PROBLEM: Your copy should begin at the line containing "Task: Click empty" and end at the last line of the records; transcribe those lines exactly and leave out every picture.

[Stored records]
◆ ◆ ◆
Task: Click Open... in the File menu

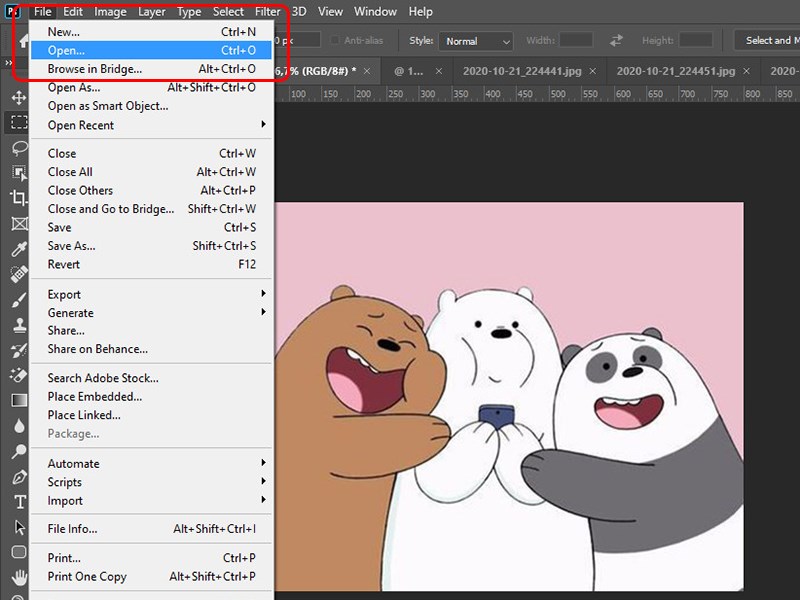Action: (66, 50)
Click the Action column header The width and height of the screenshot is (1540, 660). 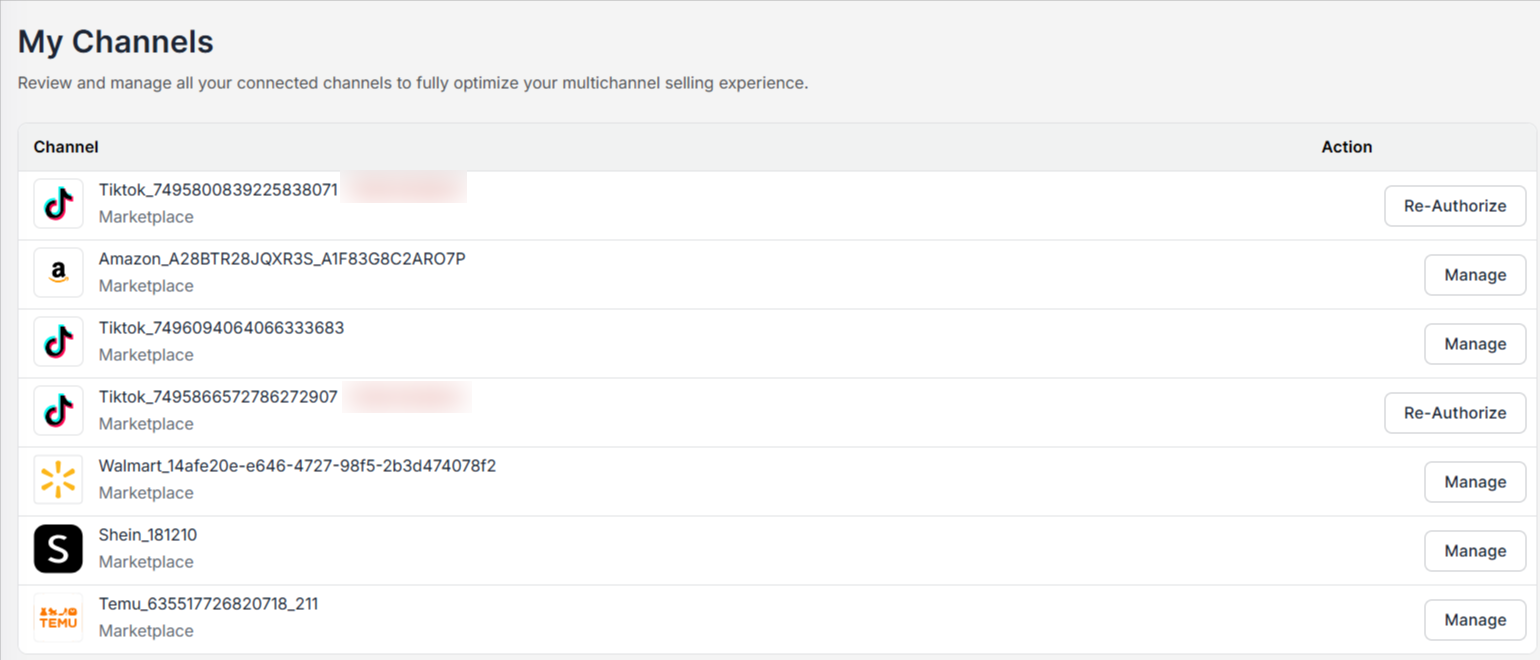1346,147
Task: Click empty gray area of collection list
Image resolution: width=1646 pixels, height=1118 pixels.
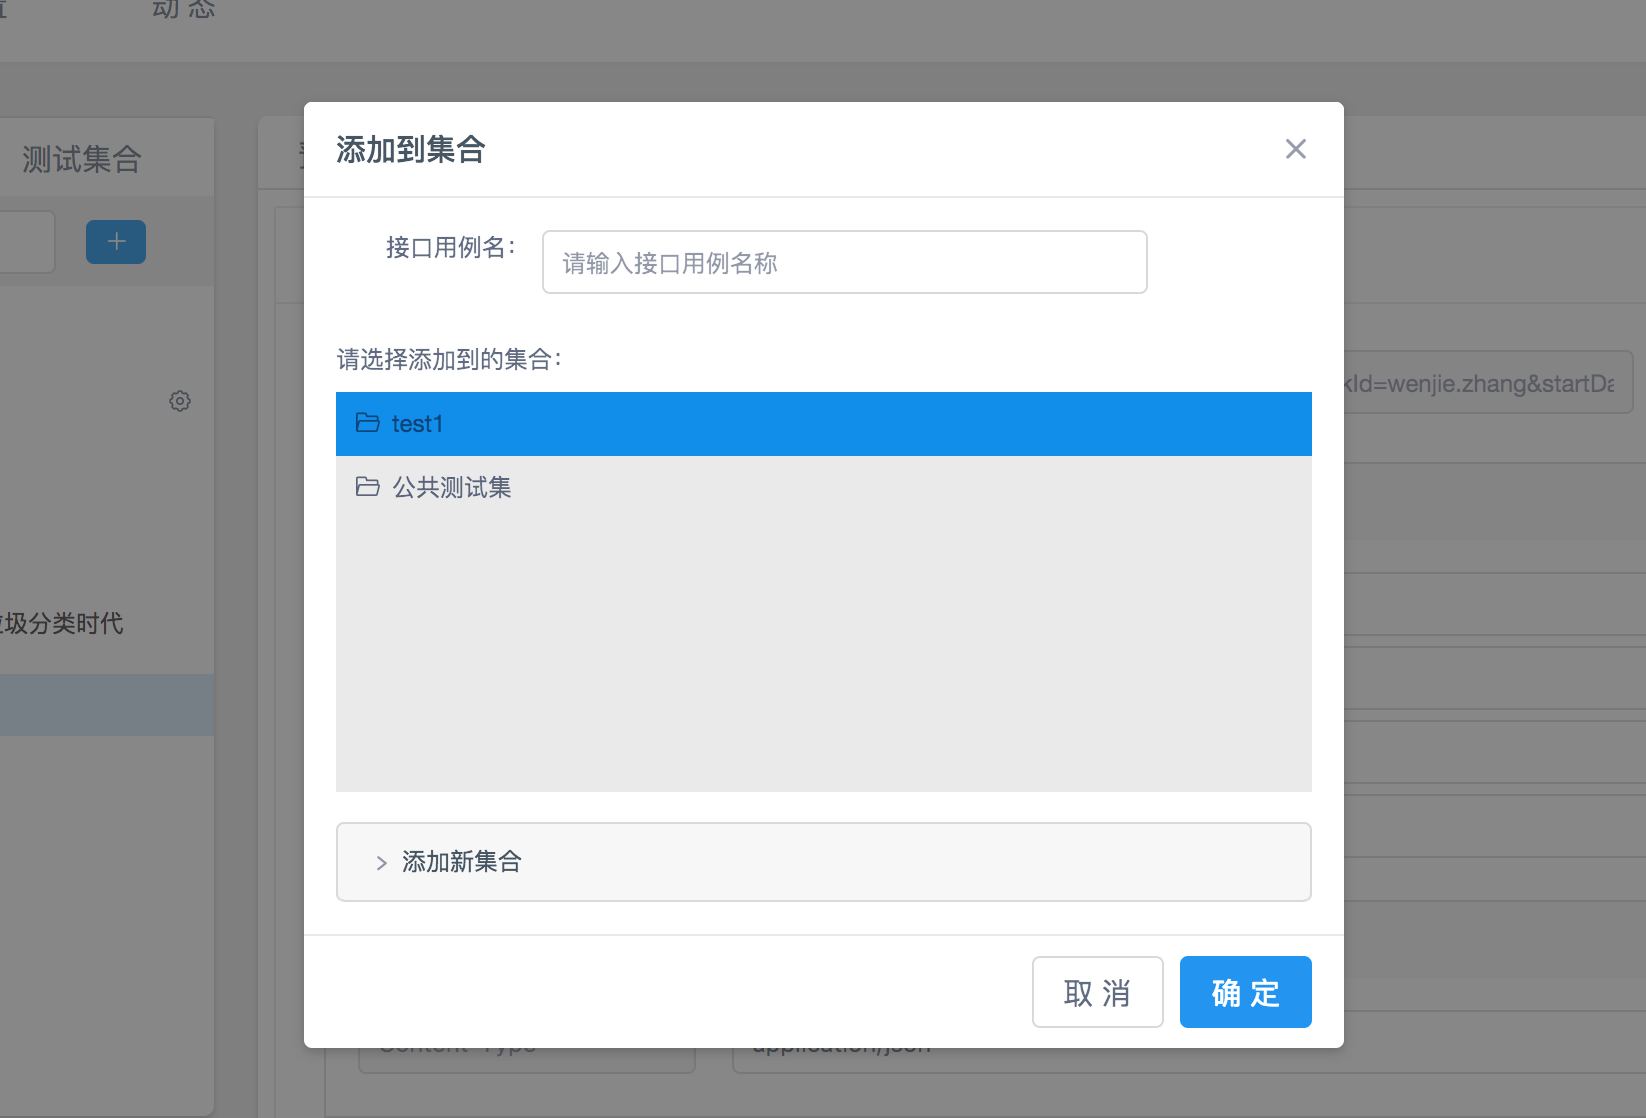Action: pyautogui.click(x=822, y=650)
◆ ◆ ◆
YOUR SOLUTION:
Task: Click empty gray area of collection list
Image resolution: width=1646 pixels, height=1118 pixels.
Action: pyautogui.click(x=822, y=650)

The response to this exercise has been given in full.